The two-component curable solvent-free adhesive and laminate film of the present invention can be suitably used in various industrial fields such as foods, beverages, pharmaceuticals and quasi-drugs.

Claims (4)

A two-component curable solvent-free adhesive containing a polyisocyanate component and a polyol component.
The polyisocyanate component is
It contains an isocyanate group-terminated prepolymer, which is a reaction product of diphenylmethane diisocyanate and a polyol, and unreacted diphenylmethane diisocyanate.
The polyol component is
Contains a polyester polyol with a number average molecular weight of 1000 or less,
The amount of unreacted diphenylmethane diisocyanate is 20 parts by mass or more and 30 parts by mass or less with respect to 100 parts by mass of the two-component curing type solventless adhesive.
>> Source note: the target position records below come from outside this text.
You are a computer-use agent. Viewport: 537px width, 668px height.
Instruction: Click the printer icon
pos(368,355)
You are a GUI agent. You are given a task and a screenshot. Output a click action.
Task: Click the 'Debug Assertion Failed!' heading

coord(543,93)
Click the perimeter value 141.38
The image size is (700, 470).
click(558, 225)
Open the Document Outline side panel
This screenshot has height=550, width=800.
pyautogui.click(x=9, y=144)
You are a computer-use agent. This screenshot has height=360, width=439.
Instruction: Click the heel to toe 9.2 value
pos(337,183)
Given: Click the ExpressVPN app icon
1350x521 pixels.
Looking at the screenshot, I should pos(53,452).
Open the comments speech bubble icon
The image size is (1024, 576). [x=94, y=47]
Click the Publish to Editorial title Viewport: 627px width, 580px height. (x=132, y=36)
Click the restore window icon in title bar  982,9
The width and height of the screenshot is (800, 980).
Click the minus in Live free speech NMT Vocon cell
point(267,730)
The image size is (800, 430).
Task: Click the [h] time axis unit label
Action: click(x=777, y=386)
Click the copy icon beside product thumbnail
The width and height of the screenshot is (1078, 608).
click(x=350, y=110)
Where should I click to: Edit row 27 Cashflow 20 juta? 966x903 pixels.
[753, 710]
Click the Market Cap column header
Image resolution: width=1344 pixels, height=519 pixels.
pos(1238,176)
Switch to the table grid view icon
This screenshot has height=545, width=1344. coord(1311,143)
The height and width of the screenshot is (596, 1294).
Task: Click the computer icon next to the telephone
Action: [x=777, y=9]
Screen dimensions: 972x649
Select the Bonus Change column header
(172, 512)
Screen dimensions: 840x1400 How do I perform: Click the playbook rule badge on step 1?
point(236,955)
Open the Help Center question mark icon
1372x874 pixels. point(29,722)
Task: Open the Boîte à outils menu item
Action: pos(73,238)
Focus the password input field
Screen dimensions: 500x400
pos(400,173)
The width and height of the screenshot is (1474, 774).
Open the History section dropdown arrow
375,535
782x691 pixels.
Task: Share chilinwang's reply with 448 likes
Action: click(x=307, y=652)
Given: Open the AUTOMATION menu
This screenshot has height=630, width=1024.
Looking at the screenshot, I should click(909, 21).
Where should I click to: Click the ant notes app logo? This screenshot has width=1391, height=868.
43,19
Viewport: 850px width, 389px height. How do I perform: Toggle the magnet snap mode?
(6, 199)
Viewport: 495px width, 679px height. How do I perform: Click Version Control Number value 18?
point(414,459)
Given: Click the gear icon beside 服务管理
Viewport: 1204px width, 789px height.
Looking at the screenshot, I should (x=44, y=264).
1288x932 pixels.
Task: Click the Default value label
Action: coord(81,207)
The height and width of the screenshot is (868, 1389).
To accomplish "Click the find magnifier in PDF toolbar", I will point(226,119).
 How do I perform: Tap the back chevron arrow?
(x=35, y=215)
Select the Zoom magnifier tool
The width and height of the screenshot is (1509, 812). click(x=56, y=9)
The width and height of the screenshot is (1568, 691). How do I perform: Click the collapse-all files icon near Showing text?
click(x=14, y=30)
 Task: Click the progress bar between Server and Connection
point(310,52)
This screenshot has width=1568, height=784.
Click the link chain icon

A two-component curable solvent-free adhesive containing 0.003 parts by mass or more and 0.030 parts by mass or less of phosphoric acid with respect to 100 parts by mass of the total amount of the two-component curable solvent-free adhesive. adhesive. The first aspect of claim 1, wherein the silane coupling agent is contained in an amount of 0.2 parts by mass or more and 5.0 parts by mass or less with respect to 100 parts by mass of the total amount of the two-component curable solvent-free adhesive. Two-component curable solvent-free adhesive. The two-component curable solvent-free adhesive according to claim 1, wherein the polyol component contains a trihydric or higher alcohol. A laminated film comprising an adhesive layer made of the two-component curable solvent-free adhesive according to any one of claims 1 to 3.